隻是......她又皺皺眉,這個小可愛開竅了但是不自知。
這兩人的路還早着呢,時間也還長,不急。
她攤開雙手坐在自己的座位上,眼睛微微眯起,仰頭看着天空。
今天真是個好天氣啊。
然而,事情怎麼就急轉直下了呢。
自從筵席開始之後,杜塵香就端坐在自己的座位上。
她是第一個位置,按理說應該是最受人矚目的位置。
可是面前那些男子嘀嘀咕咕,沒一個眼神往她身上看的。
她大着膽子看過去,他們與她對上眼神也很快就移開了,像是根本不想多看她一眼。
她眼前有些模糊。
她今天也好好妝點自己了,之前伏笑老師也說過,自己這個樣子不錯啊。
她在每一關的考核裡,都獲得了考官的認可。
隻是,她不知道,考官的認可是相對于她的努力來說的,隻是肯定了她的裝扮的技巧,并不是肯定她整個人。

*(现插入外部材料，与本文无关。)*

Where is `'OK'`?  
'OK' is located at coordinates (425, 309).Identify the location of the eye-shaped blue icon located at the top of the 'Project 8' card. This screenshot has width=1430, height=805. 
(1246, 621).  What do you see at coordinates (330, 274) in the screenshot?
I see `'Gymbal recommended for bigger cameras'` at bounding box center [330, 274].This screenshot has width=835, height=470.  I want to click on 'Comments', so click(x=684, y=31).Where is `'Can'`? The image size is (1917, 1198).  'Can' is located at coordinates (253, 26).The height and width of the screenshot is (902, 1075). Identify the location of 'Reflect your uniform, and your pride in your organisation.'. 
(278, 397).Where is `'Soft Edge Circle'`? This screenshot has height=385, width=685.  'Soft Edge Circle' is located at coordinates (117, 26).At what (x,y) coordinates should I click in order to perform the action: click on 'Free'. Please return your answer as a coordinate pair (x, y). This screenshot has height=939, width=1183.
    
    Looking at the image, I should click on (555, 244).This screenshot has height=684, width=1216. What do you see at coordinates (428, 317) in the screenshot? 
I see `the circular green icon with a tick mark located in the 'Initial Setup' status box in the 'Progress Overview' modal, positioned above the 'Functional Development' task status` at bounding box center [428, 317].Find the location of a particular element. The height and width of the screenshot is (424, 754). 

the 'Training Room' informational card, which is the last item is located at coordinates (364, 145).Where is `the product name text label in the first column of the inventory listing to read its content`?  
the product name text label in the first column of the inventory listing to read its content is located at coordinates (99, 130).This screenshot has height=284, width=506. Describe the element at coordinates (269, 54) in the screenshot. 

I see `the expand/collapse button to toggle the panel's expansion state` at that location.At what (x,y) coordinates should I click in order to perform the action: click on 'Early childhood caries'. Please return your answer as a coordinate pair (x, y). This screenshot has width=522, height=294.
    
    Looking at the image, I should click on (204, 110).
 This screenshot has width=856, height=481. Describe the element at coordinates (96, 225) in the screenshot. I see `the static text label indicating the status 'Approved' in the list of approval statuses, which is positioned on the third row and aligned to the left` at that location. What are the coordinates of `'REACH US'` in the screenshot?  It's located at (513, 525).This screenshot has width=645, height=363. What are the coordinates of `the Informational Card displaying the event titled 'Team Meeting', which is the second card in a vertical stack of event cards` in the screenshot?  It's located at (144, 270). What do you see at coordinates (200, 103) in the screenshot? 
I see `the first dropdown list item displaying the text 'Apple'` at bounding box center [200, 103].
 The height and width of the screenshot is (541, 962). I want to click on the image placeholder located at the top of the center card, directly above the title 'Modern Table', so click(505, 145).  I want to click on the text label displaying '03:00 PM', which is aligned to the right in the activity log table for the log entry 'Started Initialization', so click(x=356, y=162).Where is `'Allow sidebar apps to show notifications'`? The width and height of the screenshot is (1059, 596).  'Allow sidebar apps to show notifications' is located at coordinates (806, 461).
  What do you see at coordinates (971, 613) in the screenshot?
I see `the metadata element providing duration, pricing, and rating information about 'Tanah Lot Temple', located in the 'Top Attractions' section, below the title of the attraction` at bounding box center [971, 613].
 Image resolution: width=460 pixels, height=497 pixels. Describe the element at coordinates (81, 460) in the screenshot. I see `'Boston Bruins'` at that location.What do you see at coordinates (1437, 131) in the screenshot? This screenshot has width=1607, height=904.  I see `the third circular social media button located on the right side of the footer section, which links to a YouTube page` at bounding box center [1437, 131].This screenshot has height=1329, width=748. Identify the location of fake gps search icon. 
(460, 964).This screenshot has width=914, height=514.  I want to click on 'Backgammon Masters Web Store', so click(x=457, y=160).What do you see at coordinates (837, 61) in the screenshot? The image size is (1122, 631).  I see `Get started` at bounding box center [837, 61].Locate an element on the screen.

她看看旁邊的師姐們,心頓時沉了下去,明白為什麼對面的男子一點都不關注自己了。
師姐們隻是用妝容飾面,稍加打點便是一副清麗至極的容貌。
反觀她自己,是在用妝容改頭換面。
要麼就像師姐那樣,用妝容為自己增色,要麼就像寸想娘那樣,原原本本展現自己容貌。
可是她,這不像那不像,把自己搞成了怪異的樣子。
這樣好累。
她真的很疲憊了。
這幾天來她一直繃緊自己,不僅要通過考核,還要表現優異。
為的就是最後能讓所有人都看見自己。
可是沒有。
真矛盾,真割裂。
她腦子裡時而閃過昨天打鬥時的暢快,時而又唾棄自己怎麼每天都想着打打殺殺的,這樣根本不美。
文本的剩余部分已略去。